◆ Try it: Lines of the data that contain the word "agent" are the ones to copy.

◆ Source data:
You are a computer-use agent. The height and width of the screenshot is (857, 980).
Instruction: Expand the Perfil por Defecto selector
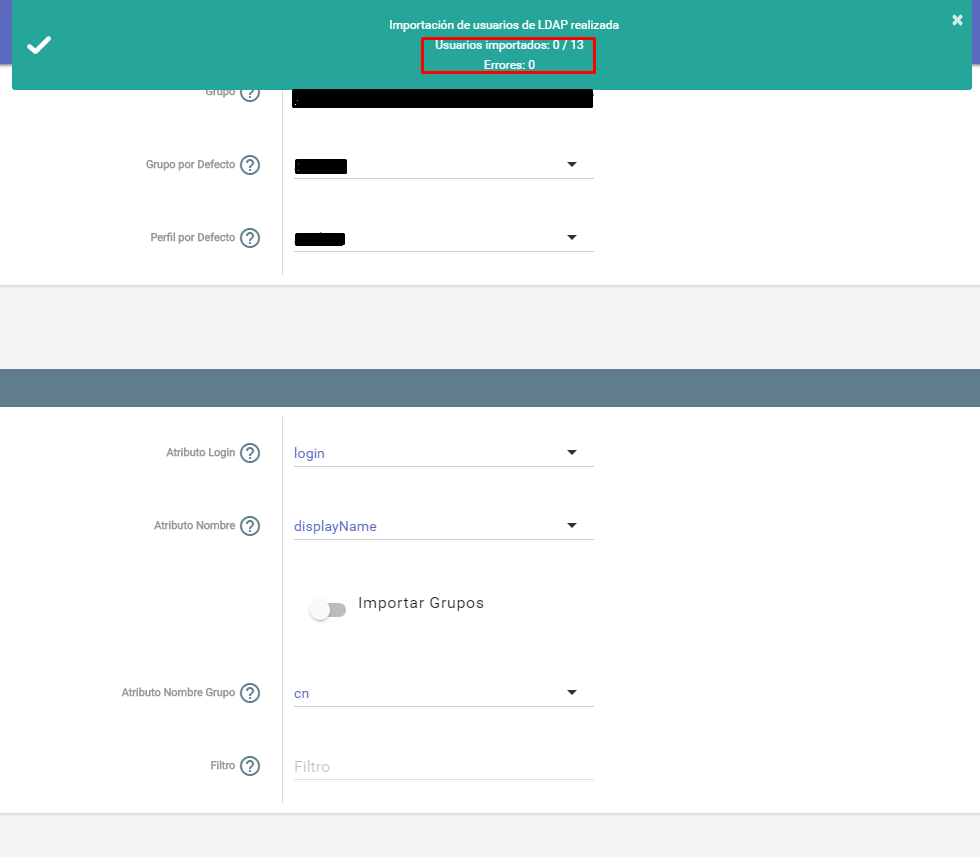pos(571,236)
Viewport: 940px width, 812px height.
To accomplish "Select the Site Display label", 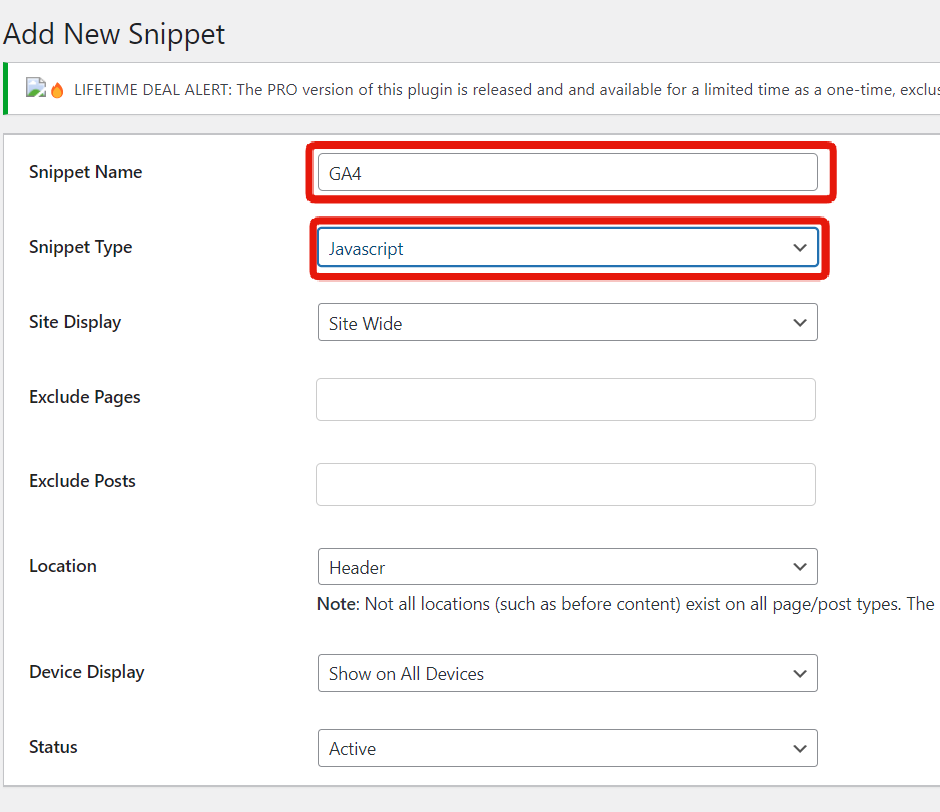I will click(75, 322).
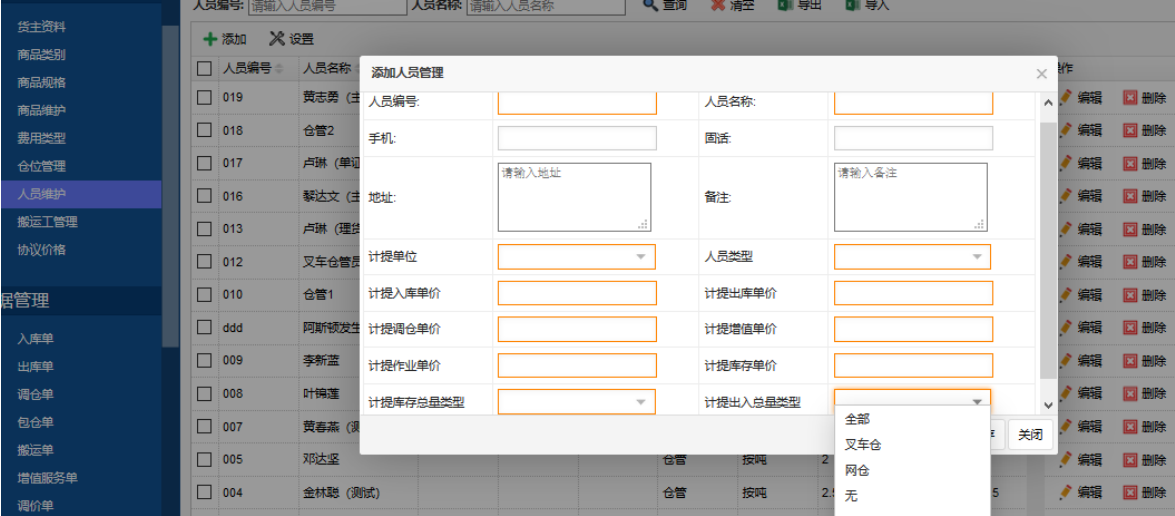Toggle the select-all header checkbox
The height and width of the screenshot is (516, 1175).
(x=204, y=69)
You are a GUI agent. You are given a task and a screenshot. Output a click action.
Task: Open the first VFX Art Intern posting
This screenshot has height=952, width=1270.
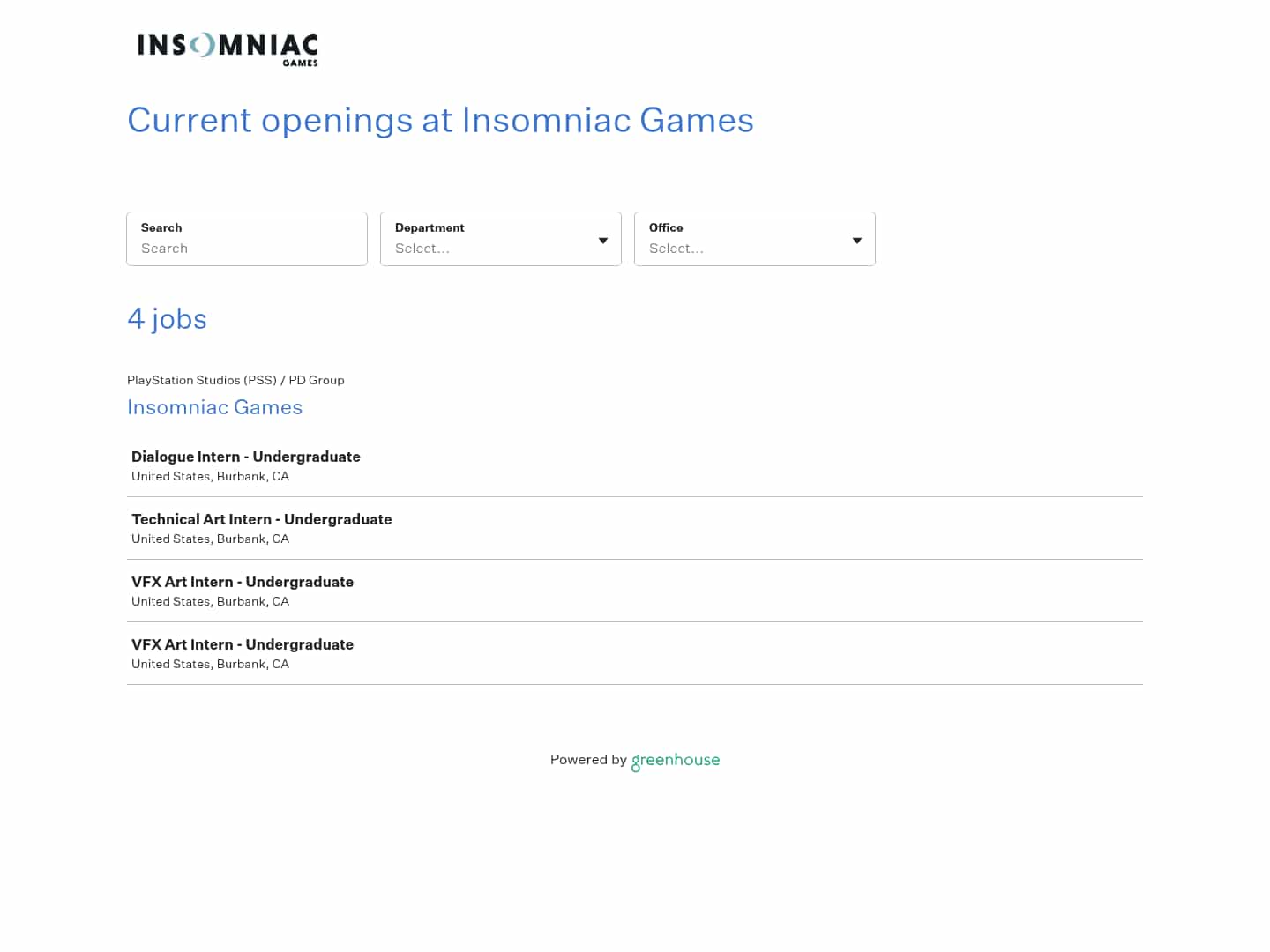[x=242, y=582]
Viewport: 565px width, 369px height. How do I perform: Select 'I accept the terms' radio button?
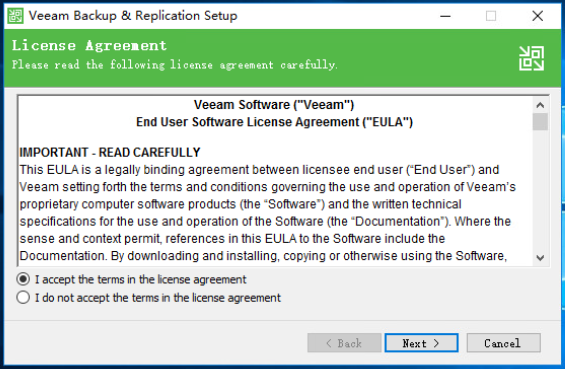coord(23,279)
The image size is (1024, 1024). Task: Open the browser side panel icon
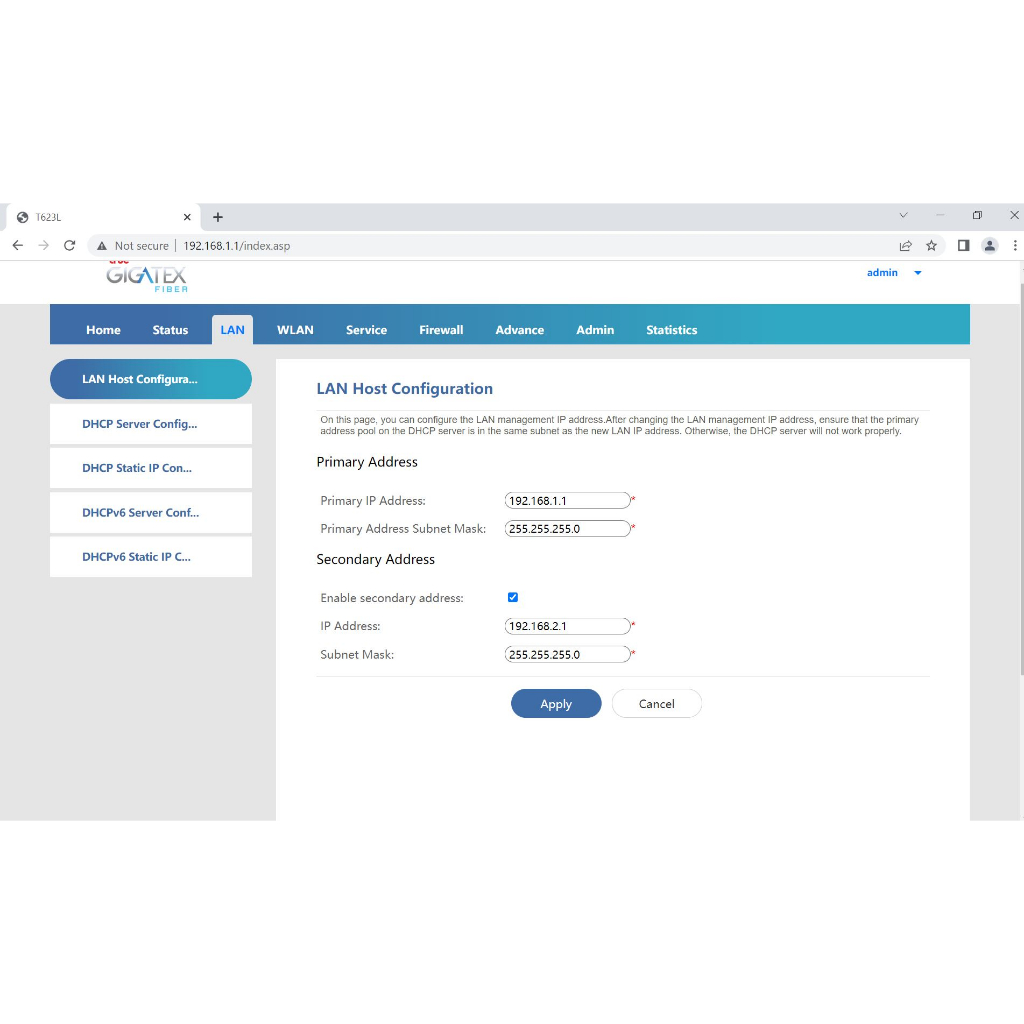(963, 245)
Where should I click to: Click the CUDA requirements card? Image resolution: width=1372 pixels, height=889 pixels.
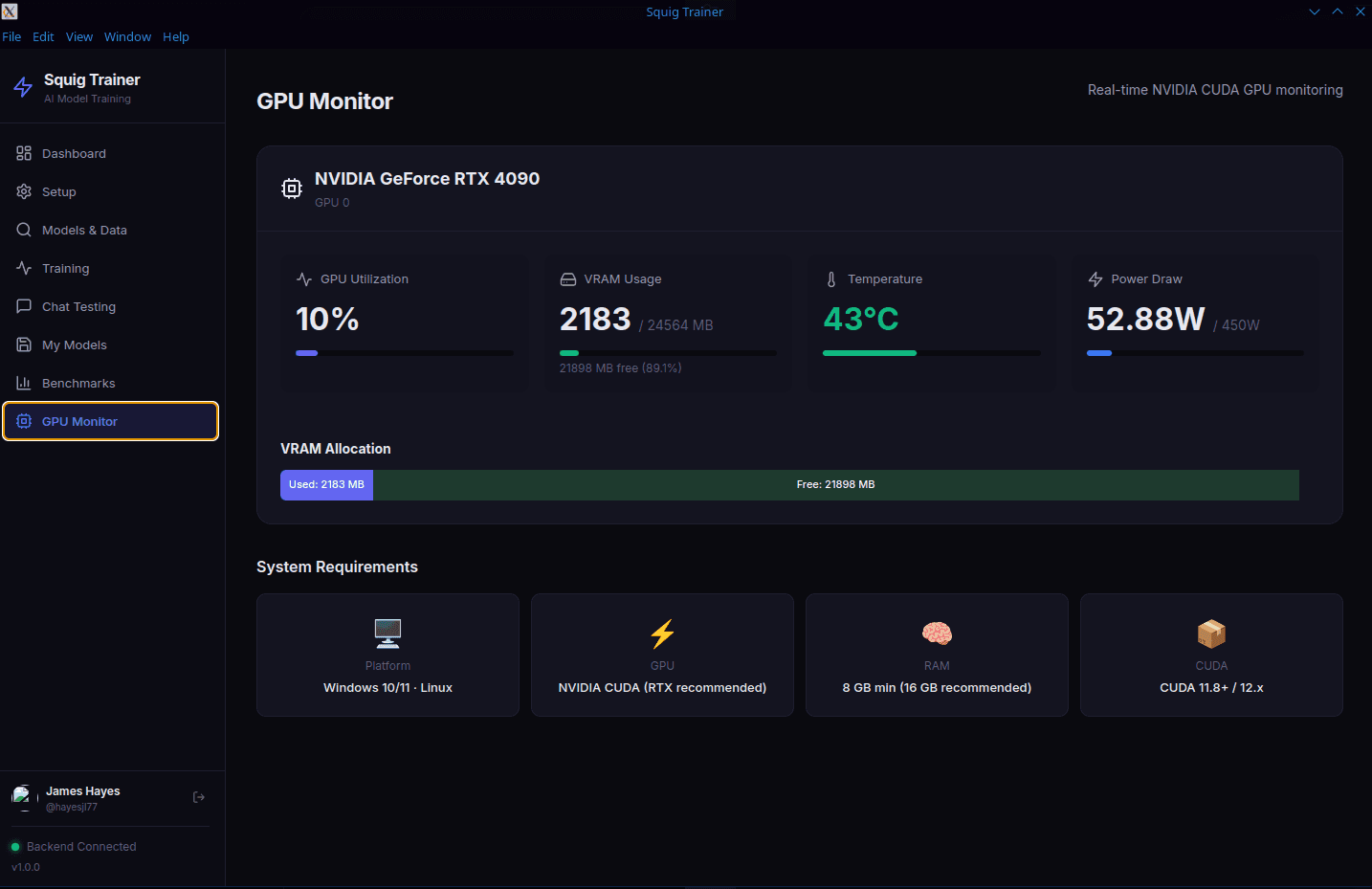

◆ Response box:
You are a computer-use agent. The height and width of the screenshot is (857, 980).
You are a GUI agent. You are given a task and a screenshot. Output a click action.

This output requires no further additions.